Connecting to the Tivoli Enterprise Portal when using cryptographic services
If the monitoring server is configured to use cryptographic services, but the ICSF address space is not running in the same LPAR as the monitoring server, the portal server might not be able to connect to the HUB monitoring server.
This issue can be resolved in one of two ways: by starting the ICSF address space on the same LPAR as the HUB monitoring server or by reconfiguring the monitoring server to not use ICSF services.
The following messages are displayed when the portal server
cannot connect to the monitoring server:
Call to KLE_CryptoGetFP failed with exit code 8. Cannot get CSNBXAE function pointer
Logon validation did not complete - system error. User:username
keyfile:key ip:ip_address
If
you see these failed connection messages, take corrective action to
enable the Tivoli Enterprise Portal Server to
connect to the Tivoli Enterprise Portal.You
can take this action in one of two ways:
- By starting the ICSF address space manually. This action fixes the problem temporarily until you restart IBM® Tivoli® Monitoring.
- If you do not want to run the ICSF address space, you can reconfigure, by using either the Configuration Tool or PARMGEN.
To reconfigure using the Configuration Tool, perform the
following steps:
- From the Configuration Tool Configure the Tivoli Enterprise Monitoring Server step, select Specify configuration values > Integrated Cryptographic Service Facility (ICSF) installed.
- Specify N in the Integrated Cryptographic Service Facility (ICSF) installed? field.
- Complete the configuration.
To reconfigure using PARMGEN, do the following:
- Locate the configuration profile for this instance of the monitoring agent. See Step 1 under Cannot connect to location server or find running CMS on CT_CMSLIST to determine how to locate the configuration profile.
- In the configuration profile, locate the following
KDS_TEMS_SECURITY_KDS_VALIDATE
parameter and set the value to N. Save the configuration profile. - If you change any of these values, you must update the configuration values in the RTE. See PARMGEN Step 4 underCannot connect to location server or find running CMS on CT_CMSLIST.

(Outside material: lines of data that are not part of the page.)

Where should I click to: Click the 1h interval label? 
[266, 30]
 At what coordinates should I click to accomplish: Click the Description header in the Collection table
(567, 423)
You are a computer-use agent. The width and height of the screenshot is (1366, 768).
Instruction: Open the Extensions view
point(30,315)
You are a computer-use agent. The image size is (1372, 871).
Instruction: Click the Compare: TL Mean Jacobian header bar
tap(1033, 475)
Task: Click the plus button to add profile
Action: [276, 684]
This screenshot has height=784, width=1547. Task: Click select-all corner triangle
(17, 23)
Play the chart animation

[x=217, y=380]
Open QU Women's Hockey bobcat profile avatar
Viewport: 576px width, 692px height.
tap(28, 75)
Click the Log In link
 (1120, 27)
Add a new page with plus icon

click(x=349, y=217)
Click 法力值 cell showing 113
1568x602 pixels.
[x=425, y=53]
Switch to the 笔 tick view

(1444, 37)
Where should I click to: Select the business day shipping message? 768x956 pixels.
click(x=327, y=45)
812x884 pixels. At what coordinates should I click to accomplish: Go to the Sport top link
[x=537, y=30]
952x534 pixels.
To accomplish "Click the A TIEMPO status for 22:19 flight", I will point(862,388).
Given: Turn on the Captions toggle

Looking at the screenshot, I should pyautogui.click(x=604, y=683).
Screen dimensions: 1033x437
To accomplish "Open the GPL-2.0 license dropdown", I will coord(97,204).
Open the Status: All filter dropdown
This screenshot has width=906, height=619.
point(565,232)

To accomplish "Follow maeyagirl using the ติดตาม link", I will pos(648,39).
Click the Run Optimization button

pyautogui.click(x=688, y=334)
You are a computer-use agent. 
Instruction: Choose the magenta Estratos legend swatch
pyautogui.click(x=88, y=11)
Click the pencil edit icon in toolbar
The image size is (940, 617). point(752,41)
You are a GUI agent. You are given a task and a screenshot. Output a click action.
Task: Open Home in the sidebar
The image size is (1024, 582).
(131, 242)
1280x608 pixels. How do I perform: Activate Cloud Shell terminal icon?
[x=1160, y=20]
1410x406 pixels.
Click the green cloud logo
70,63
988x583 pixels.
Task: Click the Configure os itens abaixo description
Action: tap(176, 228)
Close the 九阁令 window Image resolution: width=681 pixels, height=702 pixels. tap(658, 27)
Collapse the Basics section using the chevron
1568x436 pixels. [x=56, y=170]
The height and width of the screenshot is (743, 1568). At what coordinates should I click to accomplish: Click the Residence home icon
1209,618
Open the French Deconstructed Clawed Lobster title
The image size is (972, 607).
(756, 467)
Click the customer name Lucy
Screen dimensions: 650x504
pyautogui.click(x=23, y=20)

After the Tivoli Enterprise Monitoring Server
configuration is complete and the server is running, you must modify
the portal server configuration to use an older, less robust encoding
algorithm by performing the following steps:
- Edit the kfwenv file in install_dir\CNPS (where install_dir is C:\IBM\ITM by default) with a text editor.
- Uncomment the following text:
USE_EGG1_FLAG=1
- Save the file and exit.
- Stop the Tivoli Enterprise Portal Server, if it is running, and then start it.